- [O que fazer]:
A – No texto sobre o movimento Anonymous, quem está por trás dos Anonymous segundo um analista de ciência política?
B – Prossiga com o texto sobre o movimento Anonymous a partir da última frase apresentada.

- [Trecho da página]:
----------------

Dando nome aos bois...
Alguma coisa acontece nas nossas cidades. Parece que
as manifestações de massa ressurgiram num passe de mágica e que, de uma hora
para outra, as pessoas resolveram expor as suas ideias, depois de anos de
silêncio. Mas de onde partiu esta intenção de tomar consciência das questões
sociais até então esquecidas?
Entre
outras coisas, partiu de um meme da Internet que representa o conceito de
muitos usuários de comunidades online pulsando em sintonia, como um cérebro
global .Esses usuários se denominam “ Anonymous”. Por trás dos anonymous estão universitários e estudantes de
ensino fundamental, segundo um analista de ciência política. As demandas são
difusas, sem conexão institucional e a mola propulsora das reivindicações é a
qualidade de vida e o uso do dinheiro público de forma clara.
“Na
sua forma inicial, o conceito Anonymous
tem sido adotado por uma comunidade online descentralizada, atuando de maneira
coordenada, geralmente em torno de um objetivo livremente combinado entre si e
voltado, principalmente, a favor dos direitos do povo perante seus governantes”.
O coletivo Anonymous tem alcance
local, internacional e dimensão global, conseguindo capturar indivíduos de
todos os extremos do planeta, enlaçados nas grandes redes sociais, que fazem do
globo uma pequena bola de gude. E, bola de gude é para brincar. Aproveitando o
momento, eu diria que é uma bola de
futebol. Aliás, já vimos um sujeito que brincou com o globo terrestre, como se
fosse uma bola, lembram-se?* Alguns podem extrapolar e querer se divertir com a
bola outra vez... Sim, de um clamor virtual a uma multidão aglomerada no mundo
real, existe uma grande distância. A brincadeira pode acabar mal. O grande
cérebro não pode controlar os milhares impulsos dos manifestantes
desgovernados, porque cada indivíduo se liberta dele e passa a agir por conta
própria.
Não existe um comando único, mas um
coletivo em ação. Não há nada que possa garantir a harmonia de cérebros
disseminados em milhares de lugares, agindo por vontade própria. Aí está o
grande perigo desta liderança virtual mobilizadora. Ela estimula e impulsiona a
agir, dando uma direção geográfica para a massa, mas fatalmente pode perder o
controle sobre ela, quando esta ganha pernas, fora do facebook.
O nome
Anonymous foi inspirado no anonimato e na forma velada sob a qual os
usuários se resguardam. Escondidos pela máscara de Guy Fawkes, usada por V( em
V de Vingança), eles nada temem. Resguardado, o indivíduo se sente livre para
se manifestar e disseminar conteúdos e ideologias
de toda natureza. As redes sociais se incumbem de catalizar e organizar grupos,
movimentos e ações. Trata-se de um fenômeno muito poderoso no seu potencial; o
comando é: saia da rede e
venha para a rua!
Já sabemos, historicamente, o que podem fazer alguns líderes ( reais e agora virtuais) que massificam, absorvem e manipulam as mentes com um simples comando. Há que ter cuidado e não se deixar manipular como massa de manobra. Nas passeatas algumas camisas brancas já foram substituídas por camisas pretas. Vamos ver o que prevalece.

----------------

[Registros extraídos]

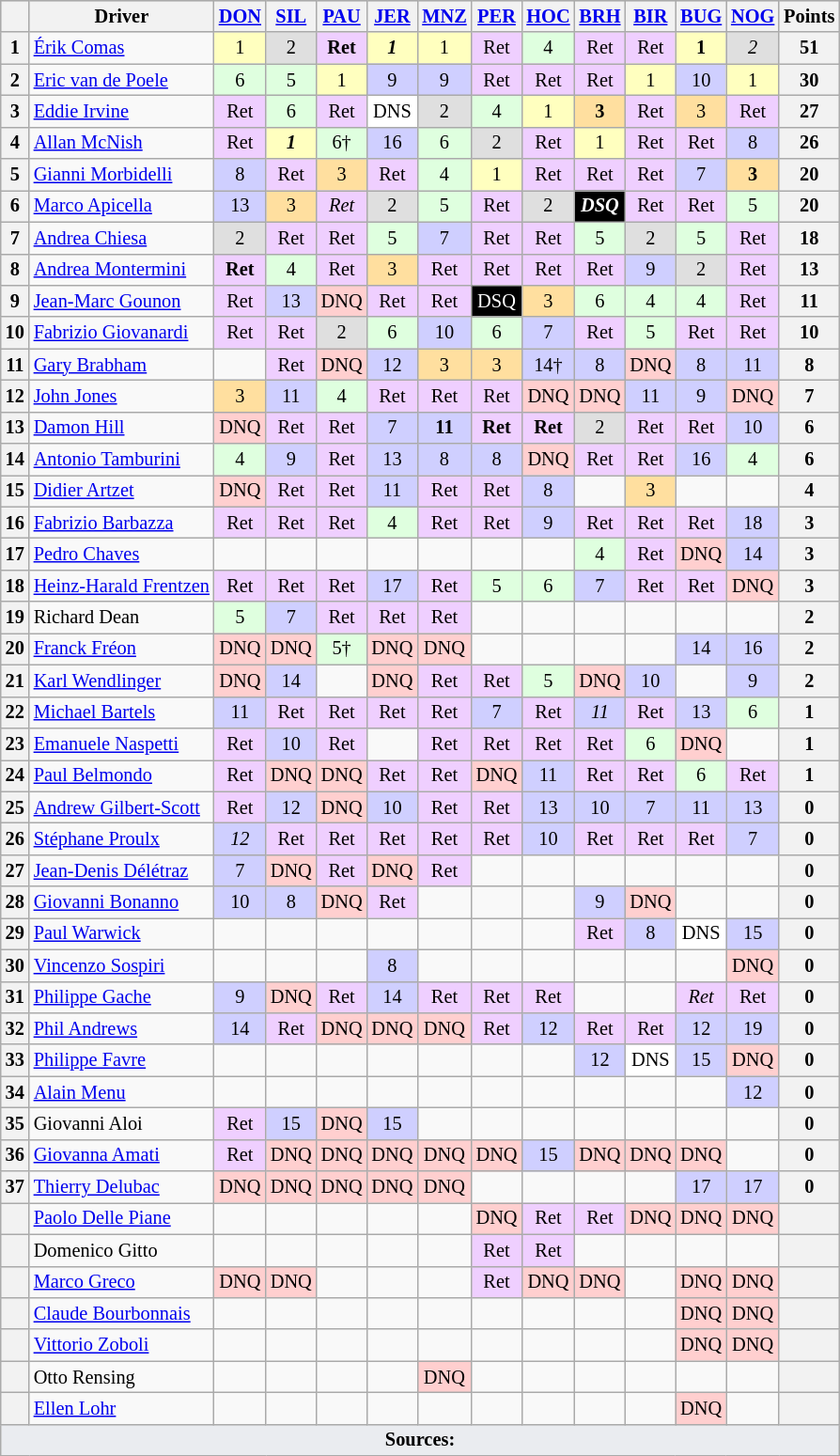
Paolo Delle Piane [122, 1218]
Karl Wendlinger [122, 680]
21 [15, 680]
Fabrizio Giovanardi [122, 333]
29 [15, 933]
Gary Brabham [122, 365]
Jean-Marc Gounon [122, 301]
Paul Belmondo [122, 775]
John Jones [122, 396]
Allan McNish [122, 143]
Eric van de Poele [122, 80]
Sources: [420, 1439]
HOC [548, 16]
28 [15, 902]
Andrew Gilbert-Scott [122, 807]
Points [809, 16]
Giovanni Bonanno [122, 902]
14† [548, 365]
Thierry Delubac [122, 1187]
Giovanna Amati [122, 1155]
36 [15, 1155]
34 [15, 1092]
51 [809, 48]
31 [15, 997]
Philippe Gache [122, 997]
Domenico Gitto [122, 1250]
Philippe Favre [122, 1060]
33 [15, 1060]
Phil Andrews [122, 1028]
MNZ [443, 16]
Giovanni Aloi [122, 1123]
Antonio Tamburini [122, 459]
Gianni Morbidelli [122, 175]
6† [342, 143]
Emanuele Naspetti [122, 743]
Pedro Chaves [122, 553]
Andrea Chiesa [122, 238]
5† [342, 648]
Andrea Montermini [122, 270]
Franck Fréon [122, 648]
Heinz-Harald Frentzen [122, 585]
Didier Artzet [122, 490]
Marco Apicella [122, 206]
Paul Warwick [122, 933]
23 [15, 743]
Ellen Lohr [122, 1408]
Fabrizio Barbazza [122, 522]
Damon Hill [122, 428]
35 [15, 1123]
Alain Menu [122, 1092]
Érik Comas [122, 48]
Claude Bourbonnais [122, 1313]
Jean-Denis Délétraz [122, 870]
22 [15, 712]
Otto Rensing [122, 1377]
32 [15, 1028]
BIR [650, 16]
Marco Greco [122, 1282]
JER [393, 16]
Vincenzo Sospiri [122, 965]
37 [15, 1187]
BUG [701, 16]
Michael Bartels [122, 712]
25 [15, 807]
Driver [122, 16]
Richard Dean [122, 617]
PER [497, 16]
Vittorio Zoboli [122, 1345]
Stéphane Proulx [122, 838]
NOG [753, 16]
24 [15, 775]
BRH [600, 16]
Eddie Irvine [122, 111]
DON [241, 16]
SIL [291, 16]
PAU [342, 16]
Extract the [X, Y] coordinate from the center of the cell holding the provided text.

----------------

- [Resultados das tarefas]:
A – Universitários e estudantes de ensino fundamental.

B –
Anonymous é um organismo gigante como um
grande polvo e seus tentáculos que se soltam e se fragmentam no momento da ação.
“Como um nome de uso múltiplo, indivíduos que compartilham o apelido Anonymous também adotam uma identidade
online caracterizada como hedonista e desinibida”. Claro, escondido e
resguardado, muitas vezes o indivíduo encontra território fértil para liberar o
seu lado mais primitivo, instintivo e agressivo, uma vez que o comando se
limita a convocar o agrupamento. Depois que se consegue isto, é cada um por
si... Cada um seguindo sua cabeça e impulsos, conforme seus valores. Isso é uma
adoção intencional, satírica e consciente do efeito de desinibição online. Sem
identidade as pessoas têm ou se sentem com poder e se manifestam livremente,
pois não há o medo de serem censuradas, reprimidas ou reconhecidas.
O que
seriam, já que se escondem no anonimato? Uma tribo, uma gangue, uma quadrilha,
uma legião com a mesma máscara? Uma das auto-descrições do Anonymous é: “ Nós somos Anonymous. Nós somos Legião. Nós não
perdoamos. Nós não esquecemos. Esperem por nós”**. Muitas destas definições me
parecem intimidativas e ameaçadoras. Em uma linguagem anterior às páginas
sociais eu lembraria o refrão gritado nas ruas: “ o povo unido jamais será
vencido”; muitas vezes a multidão acompanha o fluxo, sem saber ao certo a
direção da caminhada. Resta saber quais são os propósitos do povo unido, quando
fora do universo virtual. Pode ser um grito de guerra de um cérebro sem
harmonia com o restante do corpo, incitando à paz, ou à violência. Afinal, não
há compromisso do cérebro com o resto do corpo. Quem determina a direção?
“Anonymous é a primeira super consciência virtual. É um coletivo,
no mesmo sentido que um bando de pássaros é um grupo viajando na mesma direção.
A qualquer momento, mais pássaros podem entrar, sair, voar para uma direção
completamente diferente”. Fica evidente nesta auto definição que eles assumem
que perdem o controle e a direção dos voos dos cérebros massificados. Eis aí o
grande perigo.“Usamos os modos de comunicação para organizar os protestos”. A
partir disto não sabemos o que pode acontecer... E as consequências dos atos
dos radicais infiltrados? Quem pagará pelos estragos do vandalismo?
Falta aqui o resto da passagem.